Exercise description >> Reproduce all the data, character for character.

Records provided >>
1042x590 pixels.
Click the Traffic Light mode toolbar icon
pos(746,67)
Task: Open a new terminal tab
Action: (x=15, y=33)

The completed task >>
1042x590 pixels.
Click the Traffic Light mode toolbar icon
pos(746,67)
Task: Open a new terminal tab
Action: (x=15, y=33)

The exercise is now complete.